At first sight, we see the personal revenge of right-wing and left-wing magistrates in happy company, getting even with a judge who not only stood out too much, but had the bad habit of molesting the powers that be on both sides of the political spectrum.

But this petty revenge hides a widespread misery: the ruling classes of Spanish society are still unable, more than 70 years after the Civil War and almost four decades since Franco’s death, to come to terms with the historical truth of what became the dictator’s massive killing ground.

And that misery cloaks another disaster: that the Spanish judiciary is appointed through a strict quota system that divides up the slots among the political parties. In short, top judges are appointees of top party hacks. When the system was set up, the parties promised to nominate judges based on merit. A generation later, the reality is that the parties have always appointed loyal friends.

If party hacks were sometimes unable to push through the appointment of allies, they had no qualms in blocking the court’s work by withholding the required appointments. The highest court of Spain, the Constitutional Tribunal, has been held hostage to such unlawful party behaviour for more than four years now.
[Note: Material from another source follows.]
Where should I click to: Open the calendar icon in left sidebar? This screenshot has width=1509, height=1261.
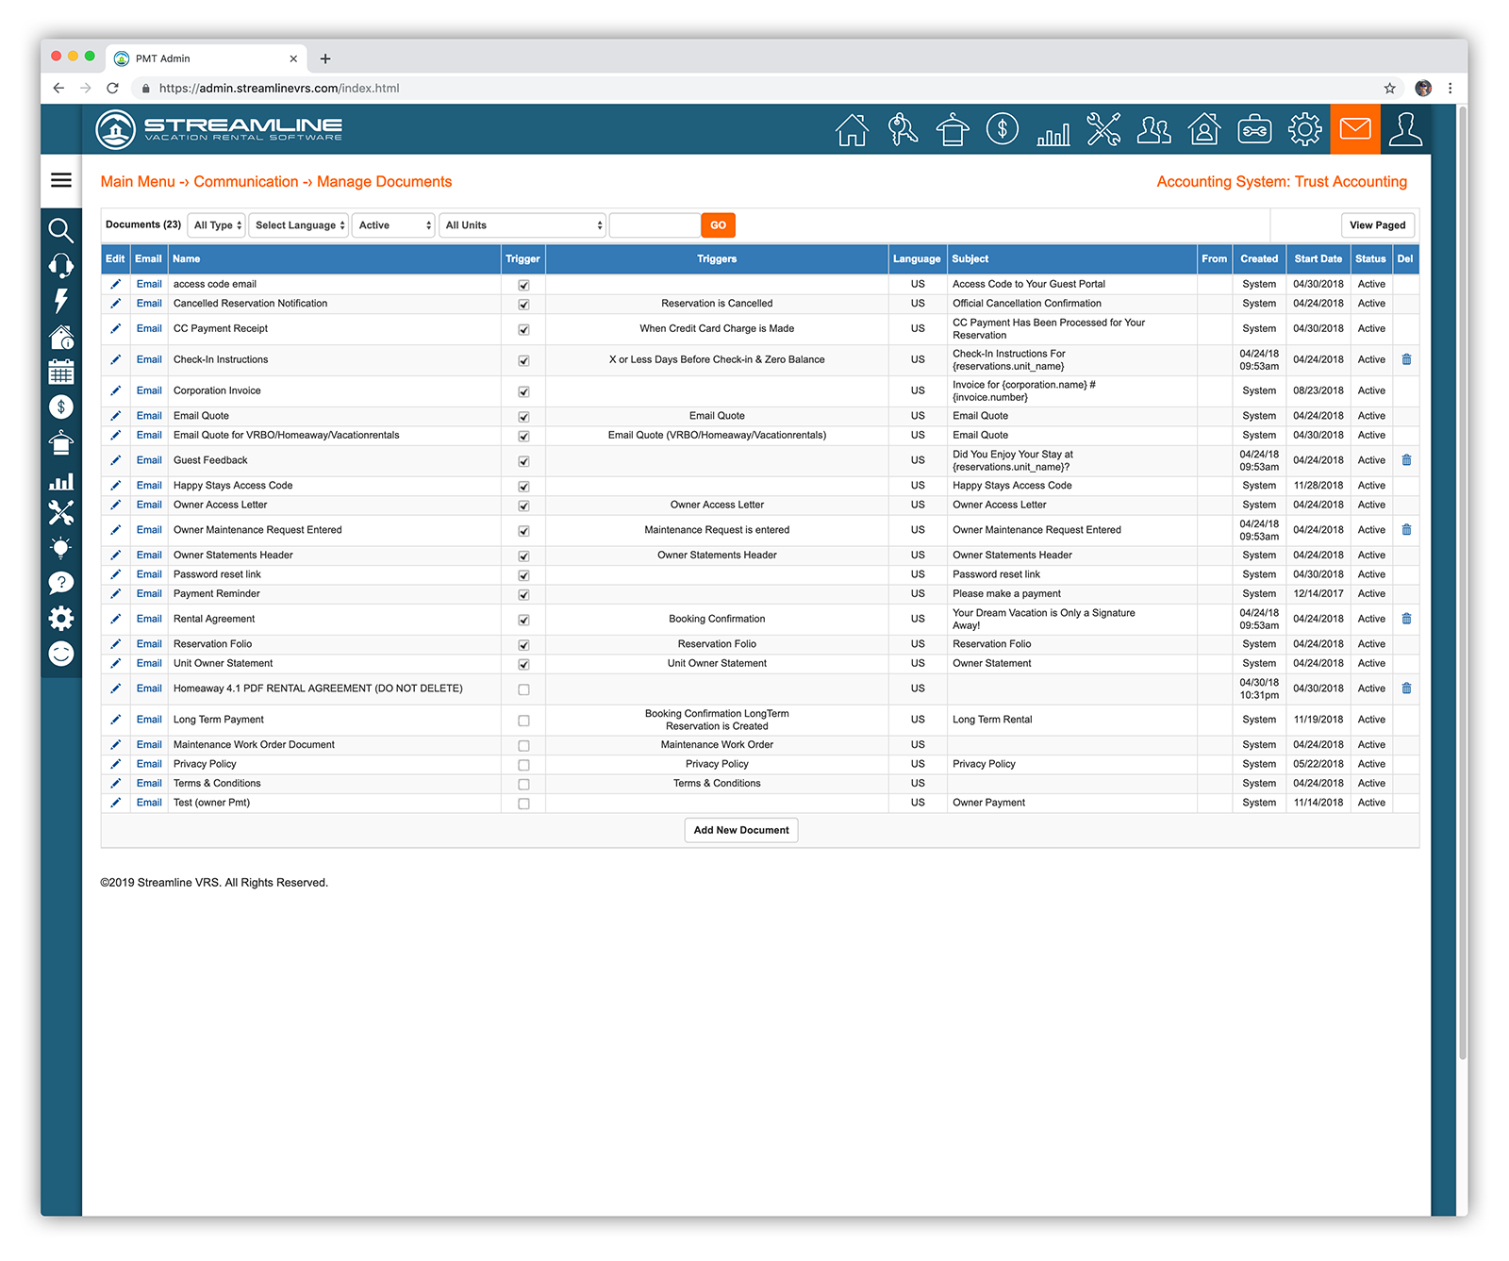[x=60, y=372]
But the conservatives who were swept into power in November have promised to “unblock” the court by naming the judges that are now lacking.

The ideal of impartiality as the highest aim for justice is blowing in the Spanish wind. And it seems that Judge Garzon will be left hanging.

 

Source: Radio Netherlands

UPDATE Feb 9, 2012: Magistrate Baltasar Garzón Sentenced to 11 Years of Disbarment by Partisan Spanish Court

 


Comments

The Garzon Trial: Petty Vengeance — 2 Comments

  1. Great piece, I quoted you on my website.

    If I had to guess, it’s about Bush. But that’s just me.

  2. Agreed. A lot of his trouble started when he tried to prosecute Bush. Argentina recently picked up the torch on the old crimes. Let us wait and see if they’ll get around to more recent ones.